TE BEOORDELEN TEKST |
Intussen is het feit symptomatisch. Dat bewijst de geweldige bijval die het boek van Charles kreeg. Elseviers Weekblad vatte zijn commentaar er op
| |
| |
samen in drie woorden: ‘Een straatjongen scheldt.’ De overige critici zijn respectievelijk van oordeel dat Charles een boeiend, bijzonder sterk, beklemmend, verblijdend, diep, rijk, verheffend, hartstochtelijk boek heeft geschreven.
Volg het spoor terug is een chaotisch boek, verdeeld in 23 titelloze hoofdstukken. Het is geen roman, het heeft nog het meeste weg van een essay = poging. Het poogt een spoor terug te volgen, het spoor dat geleid heeft tot oorlog en misdaad, de wreedheid van SS-ers en de leugen van algemeen aanvaarde waarheden. De oorlog is een situatie geweest die uit een andere situatie - ongeveer noodzakelijk - voortkwam. Het was een gruwelijke verschrikking die voortkwam uit situaties waarvan we het gruwelijke niet onderkenden. Wil men voorkomen dat alles zich herhalen zal, dan moet de verschrikking bestudeerd vanaf haar geboorte, ja, vanaf het uur dat ze verwekt werd.

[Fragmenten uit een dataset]
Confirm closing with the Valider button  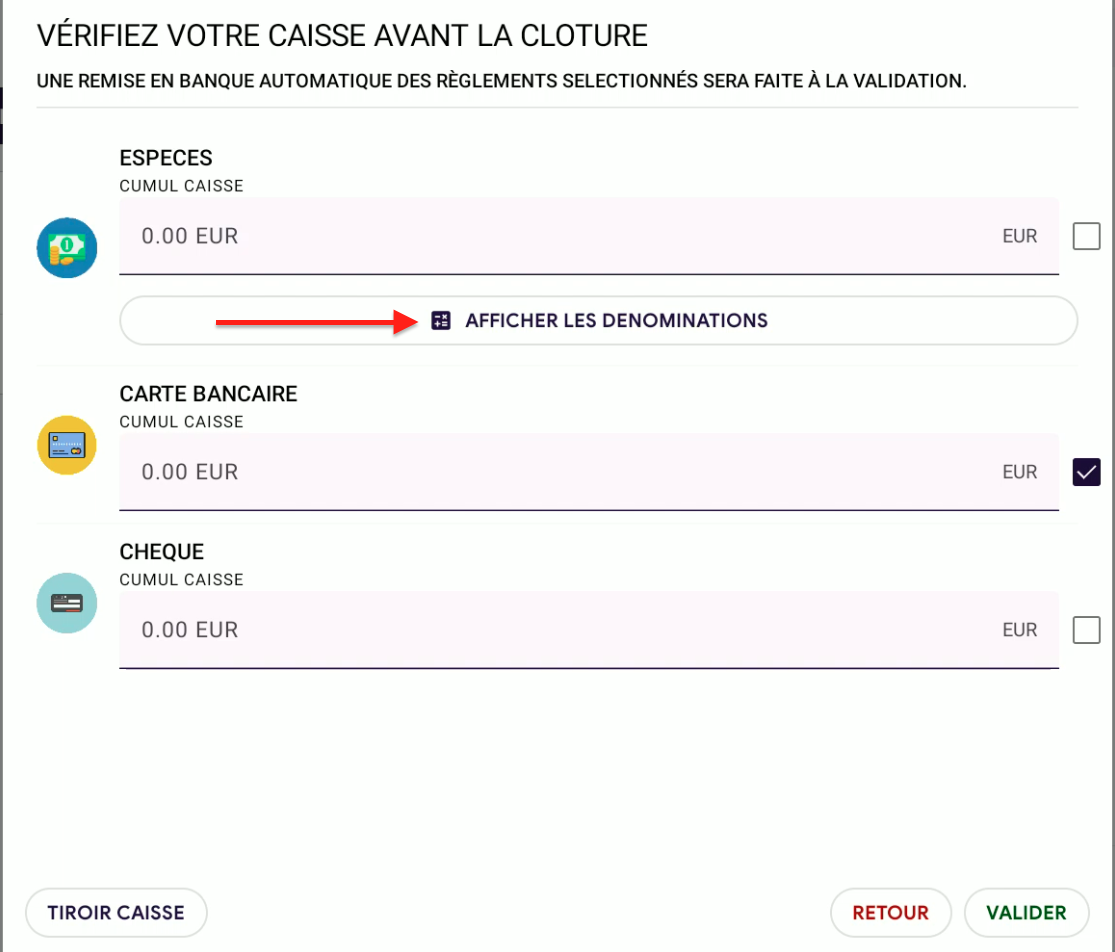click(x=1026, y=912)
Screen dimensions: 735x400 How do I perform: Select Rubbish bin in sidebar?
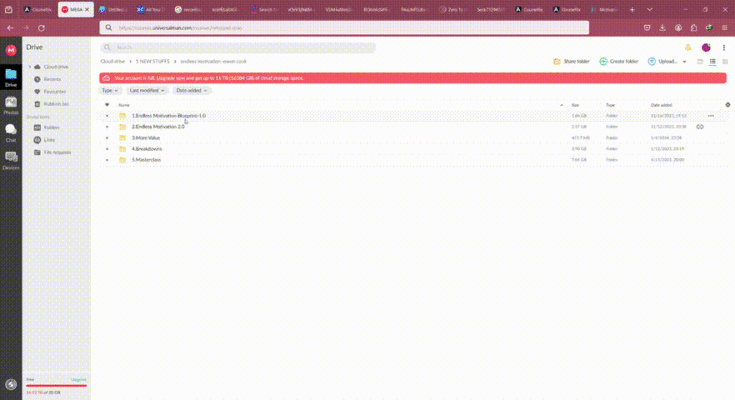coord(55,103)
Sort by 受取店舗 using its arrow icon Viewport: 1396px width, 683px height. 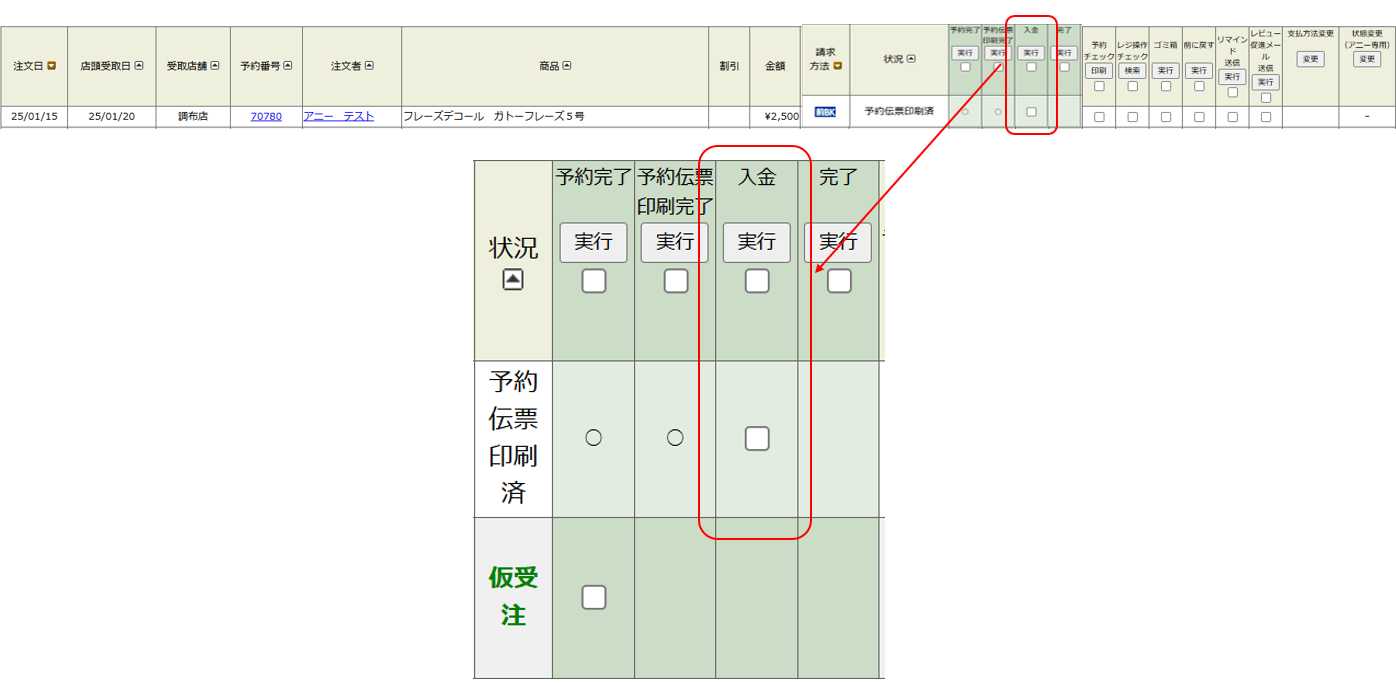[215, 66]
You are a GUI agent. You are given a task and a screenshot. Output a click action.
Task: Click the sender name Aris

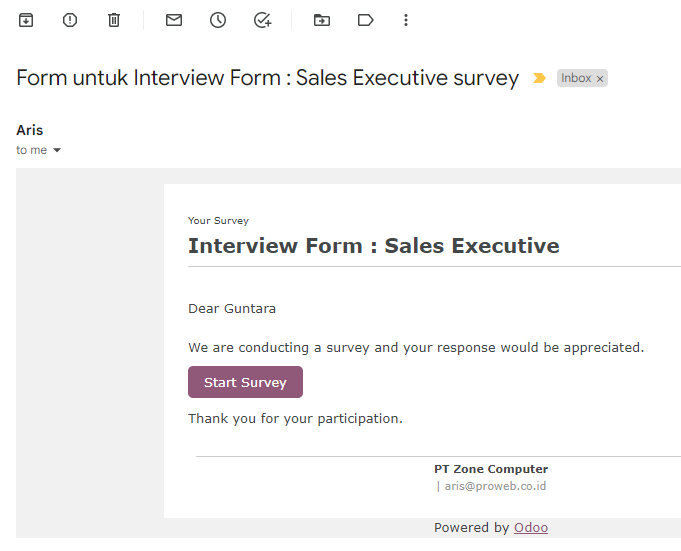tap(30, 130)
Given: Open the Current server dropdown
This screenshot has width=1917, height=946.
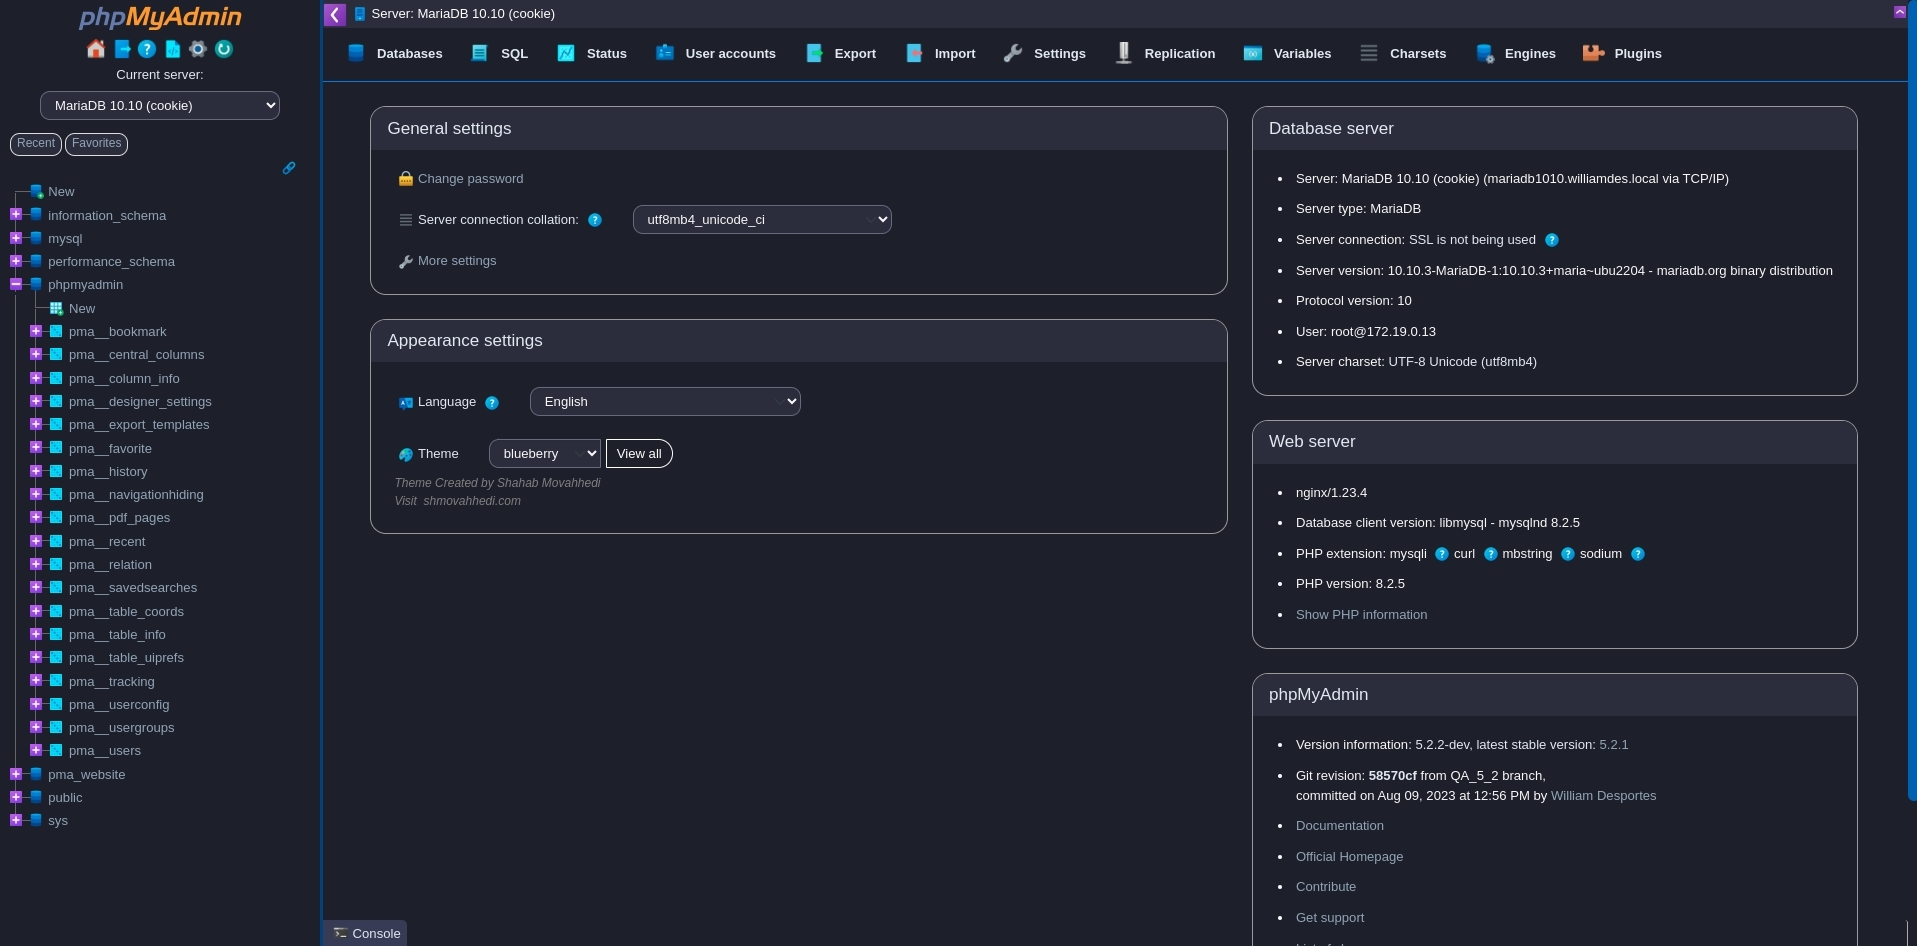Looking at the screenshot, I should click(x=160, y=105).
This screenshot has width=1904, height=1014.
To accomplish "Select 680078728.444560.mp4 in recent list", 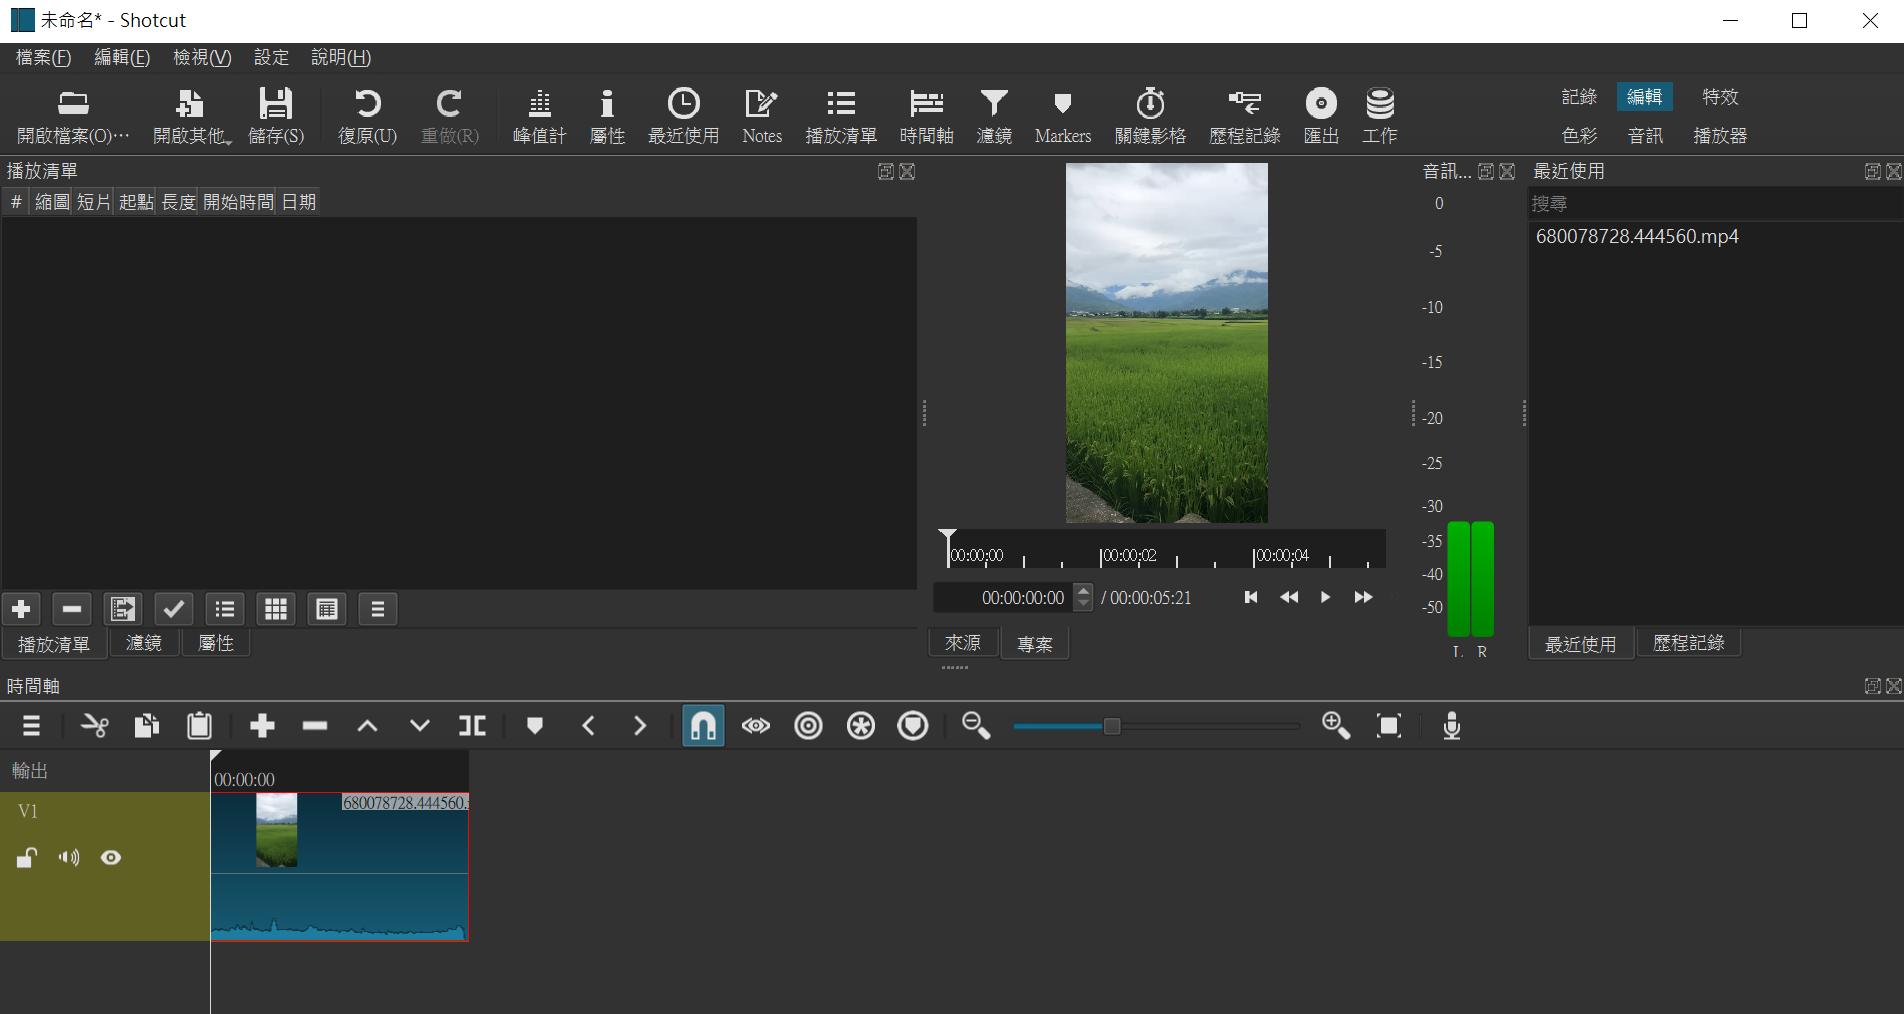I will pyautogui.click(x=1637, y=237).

UW OPDRACHT |
A. Met welke drie woorden vatte Elseviers Weekblad volgens de tekst zijn commentaar op het boek van Charles samen?
B. Som alle kwalificaties op waarmee de overige critici in de tekst het boek van Charles beoordelen.
Baseert u zich uitsluitend op de tekst.

ANTWOORDEN |
A. ‘Een straatjongen scheldt.’

B. boeiend, bijzonder sterk, beklemmend, verblijdend, diep, rijk, verheffend, hartstochtelijk